» YOUR INSTRUCTIONS: Using the article below about the Zinzi Clemmons reading, decide whether each statement agrees with it, answering yes or no and quoting the deciding words exactly. 1. Clemmons read at Midtown Scholar on a Wednesday night. 2. "What We Lose" is Clemmons's second novel. 3. The novel includes lyrics from the Notorious B.I.G.

» EXCERPTED TEXT:
========================================

Greater Harrisburg's Community Magazine

Strength & Fragility: Novelist Zinzi Clemmons reads, signs at Midtown Scholar Bookstore.

Author Zinzi Clemmons signed copies of her debut novel, “What We Lose,” after a reading at Midtown Scholar.

“I was called to the office at school on the day of the appointment,” read Zinzi Clemmons from her critically acclaimed novel “What We Lose.” “I was almost relieved to learn what it was even though it was the worst possible outcome, because it ended this period of not knowing.”

Clemmons took to Midtown Scholar’s stage on Wednesday night to read passages from her freshman novel, a coming-of-age story that depicts the life of Thandi as she struggles with race and identity, losing her mother to cancer, falling in love and eventually creating a family of her own.

The novel, which an audience member referred to as “beautifully all over the place,” is told through terse passages, photography, articles, passages from memoirs from Nelson Mandela and Barack Obama, one-sentence pages, and even lyrics from the Notorious B.I.G.

========================================

» RECORDS SHOWN:
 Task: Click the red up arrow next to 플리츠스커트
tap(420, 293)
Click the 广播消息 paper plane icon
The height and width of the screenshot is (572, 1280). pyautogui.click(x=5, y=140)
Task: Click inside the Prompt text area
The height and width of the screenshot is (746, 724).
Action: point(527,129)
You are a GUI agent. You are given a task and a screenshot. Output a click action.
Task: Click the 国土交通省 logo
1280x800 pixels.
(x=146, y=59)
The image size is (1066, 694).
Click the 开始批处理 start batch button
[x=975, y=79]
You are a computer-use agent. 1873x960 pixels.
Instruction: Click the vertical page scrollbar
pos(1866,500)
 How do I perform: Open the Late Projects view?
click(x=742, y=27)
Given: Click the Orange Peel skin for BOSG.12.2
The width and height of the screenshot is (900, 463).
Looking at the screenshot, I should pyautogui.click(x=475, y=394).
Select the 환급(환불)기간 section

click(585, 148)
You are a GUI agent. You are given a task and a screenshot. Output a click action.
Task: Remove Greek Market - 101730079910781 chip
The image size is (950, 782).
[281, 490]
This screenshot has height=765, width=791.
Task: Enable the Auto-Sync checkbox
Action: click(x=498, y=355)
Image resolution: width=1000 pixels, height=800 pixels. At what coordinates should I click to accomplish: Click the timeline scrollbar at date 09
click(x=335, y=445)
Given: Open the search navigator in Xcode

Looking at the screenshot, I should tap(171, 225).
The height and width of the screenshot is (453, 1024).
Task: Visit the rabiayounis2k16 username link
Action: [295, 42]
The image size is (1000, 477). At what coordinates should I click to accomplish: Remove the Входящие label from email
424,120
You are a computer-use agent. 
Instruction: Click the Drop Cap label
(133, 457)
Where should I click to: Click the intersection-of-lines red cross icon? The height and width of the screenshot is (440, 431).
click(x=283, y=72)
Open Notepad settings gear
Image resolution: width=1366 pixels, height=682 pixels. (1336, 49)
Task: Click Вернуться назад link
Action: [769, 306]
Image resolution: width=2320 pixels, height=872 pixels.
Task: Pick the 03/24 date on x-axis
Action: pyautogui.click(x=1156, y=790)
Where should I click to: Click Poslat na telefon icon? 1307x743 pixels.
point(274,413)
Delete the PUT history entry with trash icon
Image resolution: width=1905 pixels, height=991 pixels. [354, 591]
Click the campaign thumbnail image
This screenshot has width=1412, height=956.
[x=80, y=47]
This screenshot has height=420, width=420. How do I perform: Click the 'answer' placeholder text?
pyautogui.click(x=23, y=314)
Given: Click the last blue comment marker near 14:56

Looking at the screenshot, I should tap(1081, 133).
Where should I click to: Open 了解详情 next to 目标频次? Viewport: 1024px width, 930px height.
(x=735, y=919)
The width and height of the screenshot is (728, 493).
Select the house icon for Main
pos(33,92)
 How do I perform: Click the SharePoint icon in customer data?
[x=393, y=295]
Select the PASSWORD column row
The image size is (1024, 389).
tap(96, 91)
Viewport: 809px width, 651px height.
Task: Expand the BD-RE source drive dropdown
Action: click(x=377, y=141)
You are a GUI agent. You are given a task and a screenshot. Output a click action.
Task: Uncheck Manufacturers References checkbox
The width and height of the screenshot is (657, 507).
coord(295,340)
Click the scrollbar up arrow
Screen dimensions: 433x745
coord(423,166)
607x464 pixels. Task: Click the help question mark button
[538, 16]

========================================

» OUTPUT OF THE EXERCISE:
1. Yes: "Clemmons took to Midtown Scholar’s stage on Wednesday night"
2. No: "her debut novel, “What We Lose,”"
3. Yes: "and even lyrics from the Notorious B.I.G."